First-of-its-kind study finds oral hygiene training can significantly reduce pneumonia in nursing homes
The Cecil G. Sheps Center for Health Services Research, a leading health services research group based at the University of North Carolina at Chapel Hill, has published a paper in The Journal of the American Medical Association (JAMA) Network Open evaluating the effectiveness of its Mouth Care Without a Battle staff training program. After participating in the study for one year, nursing homes that implemented the care program saw a statistically significant 31 percent reduction of pneumonia cases compared to nursing homes that did not use the program.
While numerous studies demonstrate an association between mouth care and pneumonia, the Mouth Care Without a Battle implementation study is the first to examine whether a pragmatic program of mouth care (tooth brushing, flossing and gum care) provided by nursing home staff reduces pneumonia.
"We're building a compelling case to show that mouth care is health care, that poor oral hygiene can lead to more serious health concerns, and that nursing home staff can play a key role to interrupt that cycle," said Sheryl Zimmerman, Ph.D., Sheps Center program co-director and the Mary Lily Kenan Flagler Bingham Distinguished Professor of Social Work. "By implementing an evidence-based, compassionate approach like Mouth Care Without a Battle, nursing homes can take a meaningful step to evolve care practices. This program has incredible potential to help individuals in a variety of supportive care settings, including those living at home or in assisted living communities."

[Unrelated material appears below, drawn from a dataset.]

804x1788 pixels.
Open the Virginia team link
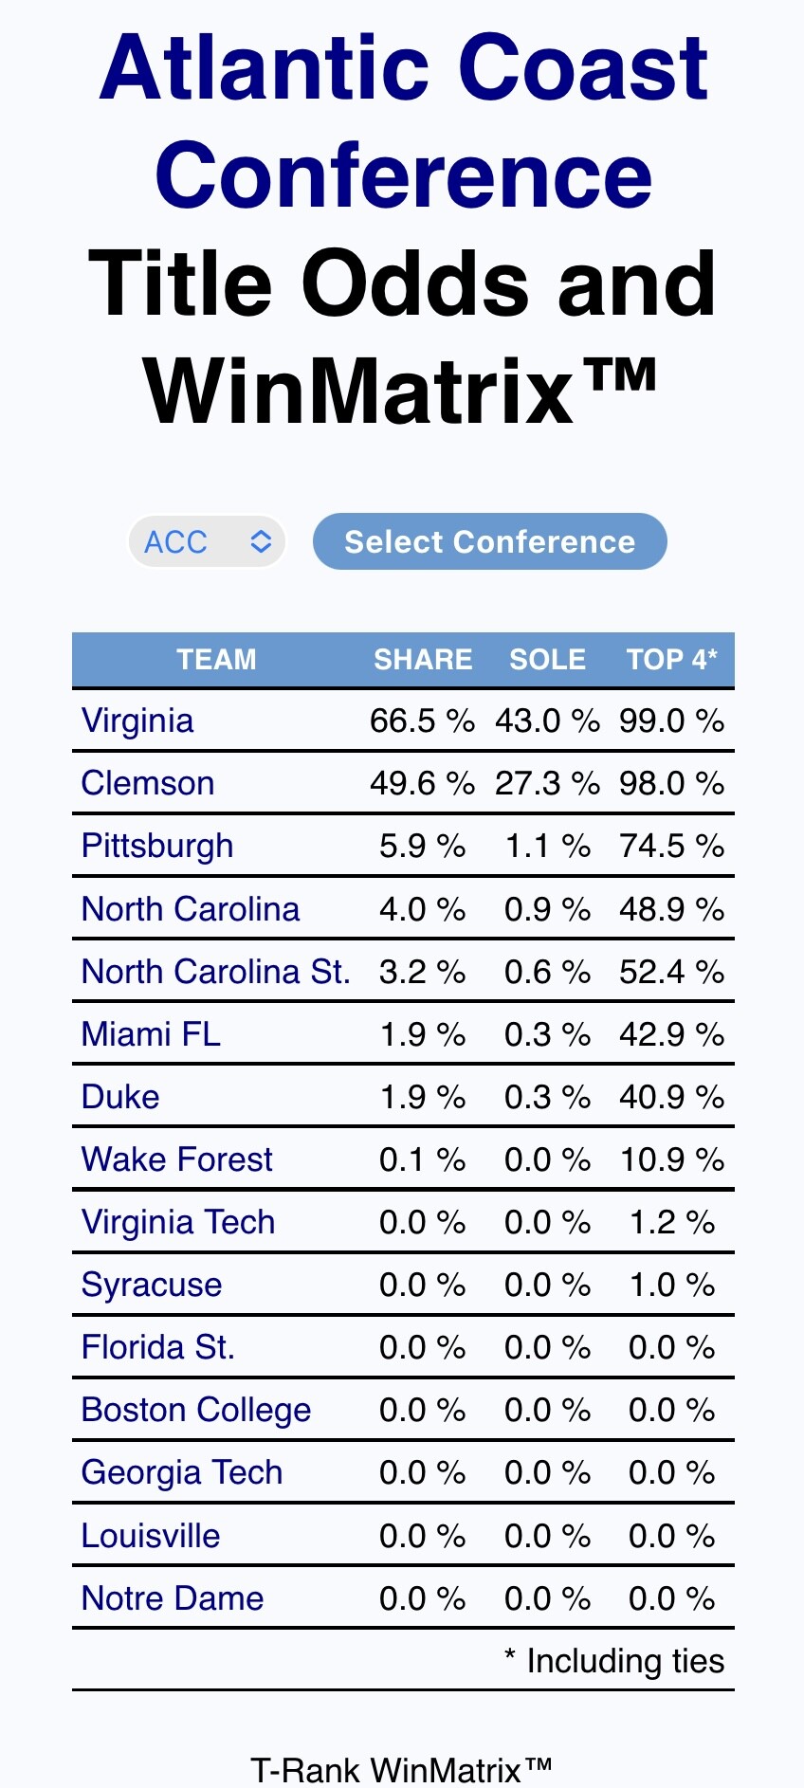tap(137, 721)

Nearly two-thirds of nursing home residents have Alzheimer's disease or a related dementia. When these residents resist care, their caregivers often lack the knowledge or skills to properly clean their teeth. As a result, 84% of dependent long-term care residents do not receive mouth care.

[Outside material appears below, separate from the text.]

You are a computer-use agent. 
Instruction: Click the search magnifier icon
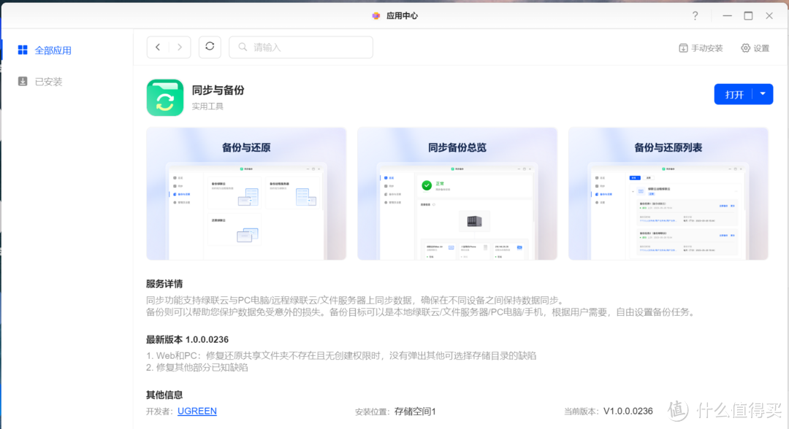(x=243, y=47)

Building on its growing body of evidence-based trainings, including the nationally-adopted Bathing Without a Battle program, the Sheps Center Program on Aging, Disability and Long-Term Care designed Mouth Care Without a Battle to remove common barriers to mouth care. In addition to learning about new products and techniques, staff learn individualized care practices that improve their confidence and the care they provide.
"Many nursing home communities may not connect the dots between mouth care and pneumonia, but the results from the program speak for themselves," said Michelle Strickland, licensed nursing home administrator at Brian Center Health & Rehabilitation in Wilson. "We saw a noticeable reduction of residents being hospitalized with pneumonia, and the program continues to empower our staff and residents."
A lack of significant results in the second year of the study raises important questions about the sustainability of interventions in long-term care.
"It's one thing to train your staff on a new procedure, and another to establish a new best practice in the long-term," said Philip Sloane, MD, MPH, Sheps Center program co-director and Distinguished Professor of Family Medicine at the UNC School of Medicine. "We recommend putting safeguards in place, such as hiring an oral care aide, to help sustain a high level of oral health care."
The paper, Effectiveness of a Mouth Care Program Provided by Nursing Home Staff vs. Standard Care on Reducing Pneumonia Incidence, was led by Zimmerman and Sloane and is available on the JAMA Network Open website. The training program is available at http://www.mouthcarewithoutabattle.org.
"This study is an exciting step forward in translating evidence into daily care practice," said Robyn Stone, Ph.D., senior vice president of research at LeadingAge. "While most frontline caregivers intuitively know that oral health is important, these findings bring the issue into focus in a way that's practical, actionable and patient-centric."